Krugman in fact takes position against the “conventional wisdom”, which has been widespread in academic and policy circles alike, that a link exists between financial and price stability; therefore the central bank can always keep in check financial instability by setting an appropriate inflation target.

The global financial crisis is a clear example of the fallacy of this conventional wisdom, as financial instability built up in a period of great moderation. A recent analysis by Blot et al shows that the crisis is no exception, as over the past few decades, in the US and the Eurozone, the link between price and financial stability has been unclear and moreover unstable over time, as shown on the following figure.

G1_Post2804ang_PH

We therefore subscribe to Krugman’s view that financial stability should be targeted by combining macro- and micro-prudential policies, and that inflation targeting is largely insufficient. In another work, Blot et al argue that the ECB should be endowed with a triple mandate for financial and macroeconomic stability, along with price stability. They further argue that the ECB should be given the instruments to effectively pursue these three, sometimes conflicting objectives.

  1. May 4, 2015 at 12:18 pm

    It is just worth noting that Lars Svensson resigned from Deputy Governor of Riskbank in Sweden in 2013 exactly because he disagreed with the Governor on this issue. He claimed that an interest rate hike would not prick an expanding asset bubble in the real sector and would not allow to reach the 2 percent inflation target. He claimed that other instruments rather than short-term interest rates should be employed to rein in the housing market.

    Later events proved him right. He also wrote a long account of his monetary policy strategy from which these differences of opinion are crystal clear.

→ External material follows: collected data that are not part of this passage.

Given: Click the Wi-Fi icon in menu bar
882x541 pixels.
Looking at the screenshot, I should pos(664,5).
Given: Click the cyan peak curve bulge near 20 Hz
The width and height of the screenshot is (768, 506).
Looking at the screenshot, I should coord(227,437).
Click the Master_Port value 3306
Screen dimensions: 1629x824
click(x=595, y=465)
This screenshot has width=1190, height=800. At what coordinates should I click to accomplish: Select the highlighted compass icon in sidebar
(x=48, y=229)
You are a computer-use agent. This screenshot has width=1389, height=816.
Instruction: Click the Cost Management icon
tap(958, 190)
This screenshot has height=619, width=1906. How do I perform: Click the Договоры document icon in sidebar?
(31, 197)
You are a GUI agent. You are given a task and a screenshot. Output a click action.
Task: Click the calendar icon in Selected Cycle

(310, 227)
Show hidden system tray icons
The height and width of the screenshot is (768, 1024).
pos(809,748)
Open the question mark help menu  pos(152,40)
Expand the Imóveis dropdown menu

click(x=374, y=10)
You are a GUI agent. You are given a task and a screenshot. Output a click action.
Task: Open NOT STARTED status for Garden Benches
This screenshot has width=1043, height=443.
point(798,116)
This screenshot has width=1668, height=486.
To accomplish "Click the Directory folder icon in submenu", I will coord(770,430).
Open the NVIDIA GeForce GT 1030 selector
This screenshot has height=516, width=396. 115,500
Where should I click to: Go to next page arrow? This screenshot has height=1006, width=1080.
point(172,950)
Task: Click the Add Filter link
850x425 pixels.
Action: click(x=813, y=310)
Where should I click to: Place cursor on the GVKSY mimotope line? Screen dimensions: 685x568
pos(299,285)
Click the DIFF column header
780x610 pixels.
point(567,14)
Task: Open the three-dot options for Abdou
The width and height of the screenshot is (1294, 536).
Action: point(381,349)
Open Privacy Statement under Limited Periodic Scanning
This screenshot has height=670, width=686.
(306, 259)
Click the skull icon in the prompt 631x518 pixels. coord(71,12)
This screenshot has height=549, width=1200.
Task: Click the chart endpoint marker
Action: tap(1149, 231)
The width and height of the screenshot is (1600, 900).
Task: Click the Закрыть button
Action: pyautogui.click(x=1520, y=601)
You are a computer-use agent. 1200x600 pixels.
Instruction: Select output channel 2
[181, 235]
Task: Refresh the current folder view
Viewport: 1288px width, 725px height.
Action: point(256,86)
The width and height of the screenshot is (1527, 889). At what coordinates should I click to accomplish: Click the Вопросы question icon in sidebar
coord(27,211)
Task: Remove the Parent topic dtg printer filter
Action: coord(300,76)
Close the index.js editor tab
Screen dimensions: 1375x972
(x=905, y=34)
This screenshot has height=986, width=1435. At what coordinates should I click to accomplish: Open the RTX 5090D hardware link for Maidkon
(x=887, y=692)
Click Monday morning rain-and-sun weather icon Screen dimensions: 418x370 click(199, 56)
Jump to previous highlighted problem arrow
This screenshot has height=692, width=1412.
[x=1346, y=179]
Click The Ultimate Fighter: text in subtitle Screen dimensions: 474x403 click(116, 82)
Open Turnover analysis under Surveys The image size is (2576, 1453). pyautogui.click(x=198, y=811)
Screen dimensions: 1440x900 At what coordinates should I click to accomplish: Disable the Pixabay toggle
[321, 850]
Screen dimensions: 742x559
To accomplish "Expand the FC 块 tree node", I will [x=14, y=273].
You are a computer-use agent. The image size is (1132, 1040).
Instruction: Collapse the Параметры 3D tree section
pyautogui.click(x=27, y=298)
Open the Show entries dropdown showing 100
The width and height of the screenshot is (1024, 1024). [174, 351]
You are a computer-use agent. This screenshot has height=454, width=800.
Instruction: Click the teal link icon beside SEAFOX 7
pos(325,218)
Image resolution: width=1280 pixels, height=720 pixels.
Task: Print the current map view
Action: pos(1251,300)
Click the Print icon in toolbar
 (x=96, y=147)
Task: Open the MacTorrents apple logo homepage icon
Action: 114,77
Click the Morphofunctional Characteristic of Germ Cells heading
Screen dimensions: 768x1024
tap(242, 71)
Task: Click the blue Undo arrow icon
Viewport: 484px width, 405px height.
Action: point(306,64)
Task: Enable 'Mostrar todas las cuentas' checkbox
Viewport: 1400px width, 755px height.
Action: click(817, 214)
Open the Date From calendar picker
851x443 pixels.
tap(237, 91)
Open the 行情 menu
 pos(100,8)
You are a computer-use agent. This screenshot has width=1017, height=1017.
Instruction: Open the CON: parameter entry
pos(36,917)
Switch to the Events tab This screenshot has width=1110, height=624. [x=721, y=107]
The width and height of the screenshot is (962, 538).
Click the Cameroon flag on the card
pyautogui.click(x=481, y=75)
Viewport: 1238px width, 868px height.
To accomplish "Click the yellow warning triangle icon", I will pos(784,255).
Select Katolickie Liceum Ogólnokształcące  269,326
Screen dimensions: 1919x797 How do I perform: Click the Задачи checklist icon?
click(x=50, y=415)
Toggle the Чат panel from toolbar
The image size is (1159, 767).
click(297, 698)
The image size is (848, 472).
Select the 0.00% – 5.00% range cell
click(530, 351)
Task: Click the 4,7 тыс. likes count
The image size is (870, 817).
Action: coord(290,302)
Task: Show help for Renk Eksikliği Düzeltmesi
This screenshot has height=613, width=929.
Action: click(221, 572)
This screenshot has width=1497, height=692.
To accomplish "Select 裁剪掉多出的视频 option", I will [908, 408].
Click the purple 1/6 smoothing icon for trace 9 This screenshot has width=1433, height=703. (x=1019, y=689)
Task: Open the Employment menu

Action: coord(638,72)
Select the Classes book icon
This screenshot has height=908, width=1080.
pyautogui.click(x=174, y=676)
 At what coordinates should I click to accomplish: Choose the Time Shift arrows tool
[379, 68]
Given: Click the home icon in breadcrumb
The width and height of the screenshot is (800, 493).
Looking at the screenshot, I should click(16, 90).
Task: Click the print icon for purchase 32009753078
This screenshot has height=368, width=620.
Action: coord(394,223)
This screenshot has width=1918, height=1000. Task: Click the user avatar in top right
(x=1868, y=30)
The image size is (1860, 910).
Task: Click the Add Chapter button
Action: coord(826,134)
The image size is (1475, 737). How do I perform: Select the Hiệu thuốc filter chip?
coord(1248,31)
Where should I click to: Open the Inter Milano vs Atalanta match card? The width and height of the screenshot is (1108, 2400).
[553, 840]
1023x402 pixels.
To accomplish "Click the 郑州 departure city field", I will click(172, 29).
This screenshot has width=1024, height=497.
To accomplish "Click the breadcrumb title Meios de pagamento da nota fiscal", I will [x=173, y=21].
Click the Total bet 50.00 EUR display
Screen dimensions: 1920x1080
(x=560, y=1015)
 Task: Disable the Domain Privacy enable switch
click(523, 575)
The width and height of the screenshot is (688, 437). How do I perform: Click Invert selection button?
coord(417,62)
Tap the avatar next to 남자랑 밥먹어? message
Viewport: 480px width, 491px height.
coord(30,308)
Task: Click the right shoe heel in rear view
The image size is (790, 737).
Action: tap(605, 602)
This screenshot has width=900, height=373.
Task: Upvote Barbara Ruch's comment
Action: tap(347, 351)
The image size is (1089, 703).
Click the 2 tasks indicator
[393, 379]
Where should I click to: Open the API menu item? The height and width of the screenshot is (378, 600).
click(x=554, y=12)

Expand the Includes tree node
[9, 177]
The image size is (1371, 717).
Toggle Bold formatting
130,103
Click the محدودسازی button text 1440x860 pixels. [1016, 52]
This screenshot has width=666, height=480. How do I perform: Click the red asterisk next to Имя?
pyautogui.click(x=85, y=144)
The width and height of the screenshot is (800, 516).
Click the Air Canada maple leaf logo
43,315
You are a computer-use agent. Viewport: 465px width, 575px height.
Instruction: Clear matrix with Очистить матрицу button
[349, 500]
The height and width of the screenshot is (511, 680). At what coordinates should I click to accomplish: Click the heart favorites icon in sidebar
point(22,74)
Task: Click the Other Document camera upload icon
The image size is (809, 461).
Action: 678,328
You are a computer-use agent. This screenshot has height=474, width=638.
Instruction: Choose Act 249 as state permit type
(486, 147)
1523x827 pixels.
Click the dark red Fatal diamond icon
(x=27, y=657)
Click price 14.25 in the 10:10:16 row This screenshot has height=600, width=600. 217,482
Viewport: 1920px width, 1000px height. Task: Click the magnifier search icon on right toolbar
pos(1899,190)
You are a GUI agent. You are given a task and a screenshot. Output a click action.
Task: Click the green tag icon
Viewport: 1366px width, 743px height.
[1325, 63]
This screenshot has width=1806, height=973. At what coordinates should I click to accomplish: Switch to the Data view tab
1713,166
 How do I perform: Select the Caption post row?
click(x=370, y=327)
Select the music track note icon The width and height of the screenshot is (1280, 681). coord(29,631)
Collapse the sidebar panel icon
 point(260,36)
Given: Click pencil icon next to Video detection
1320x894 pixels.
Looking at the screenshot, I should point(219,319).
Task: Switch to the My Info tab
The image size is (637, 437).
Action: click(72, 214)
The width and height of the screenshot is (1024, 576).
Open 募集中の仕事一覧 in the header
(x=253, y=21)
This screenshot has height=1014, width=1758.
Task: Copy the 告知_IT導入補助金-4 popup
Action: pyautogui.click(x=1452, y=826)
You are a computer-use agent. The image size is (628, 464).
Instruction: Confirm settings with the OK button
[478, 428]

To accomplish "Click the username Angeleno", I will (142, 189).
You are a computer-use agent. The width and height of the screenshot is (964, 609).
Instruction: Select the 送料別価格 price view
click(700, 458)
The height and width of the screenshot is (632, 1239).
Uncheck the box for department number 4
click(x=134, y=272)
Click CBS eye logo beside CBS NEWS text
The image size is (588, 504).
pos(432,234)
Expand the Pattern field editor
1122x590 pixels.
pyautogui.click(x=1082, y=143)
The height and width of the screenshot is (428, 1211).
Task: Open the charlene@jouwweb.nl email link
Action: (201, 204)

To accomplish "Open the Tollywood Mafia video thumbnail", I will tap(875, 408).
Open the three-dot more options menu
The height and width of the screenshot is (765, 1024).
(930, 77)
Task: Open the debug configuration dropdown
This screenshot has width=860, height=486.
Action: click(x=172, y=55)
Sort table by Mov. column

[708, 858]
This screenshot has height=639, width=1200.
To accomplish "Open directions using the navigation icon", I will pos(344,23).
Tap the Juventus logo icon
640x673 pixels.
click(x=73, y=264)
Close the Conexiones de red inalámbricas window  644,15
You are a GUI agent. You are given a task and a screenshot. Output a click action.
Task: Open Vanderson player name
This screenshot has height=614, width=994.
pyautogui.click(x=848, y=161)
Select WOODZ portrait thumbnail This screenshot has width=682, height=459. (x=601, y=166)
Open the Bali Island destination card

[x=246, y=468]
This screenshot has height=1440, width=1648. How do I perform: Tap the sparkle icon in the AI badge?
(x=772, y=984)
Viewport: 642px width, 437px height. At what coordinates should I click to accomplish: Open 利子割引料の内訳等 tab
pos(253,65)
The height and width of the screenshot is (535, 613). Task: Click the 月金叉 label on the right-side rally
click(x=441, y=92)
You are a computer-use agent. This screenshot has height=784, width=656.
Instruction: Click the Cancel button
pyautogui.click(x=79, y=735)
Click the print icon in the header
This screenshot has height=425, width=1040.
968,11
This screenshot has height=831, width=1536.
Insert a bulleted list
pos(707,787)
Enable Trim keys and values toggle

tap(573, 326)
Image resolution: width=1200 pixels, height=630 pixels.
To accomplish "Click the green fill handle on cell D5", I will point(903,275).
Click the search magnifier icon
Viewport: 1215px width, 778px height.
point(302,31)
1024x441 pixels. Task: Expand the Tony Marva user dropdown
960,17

    I believe that Janet Yellen shares his views.

  2. numawan
    May 5, 2015 at 10:29 am

    “In another work, Blot et al argue that the ECB should be endowed with a triple mandate for financial and macroeconomic stability, along with price stability. They further argue that the ECB should be given the instruments to effectively pursue these three, sometimes conflicting objectives.”

    Giving more powers to the failed insitution that the ECB is? No thanks!!!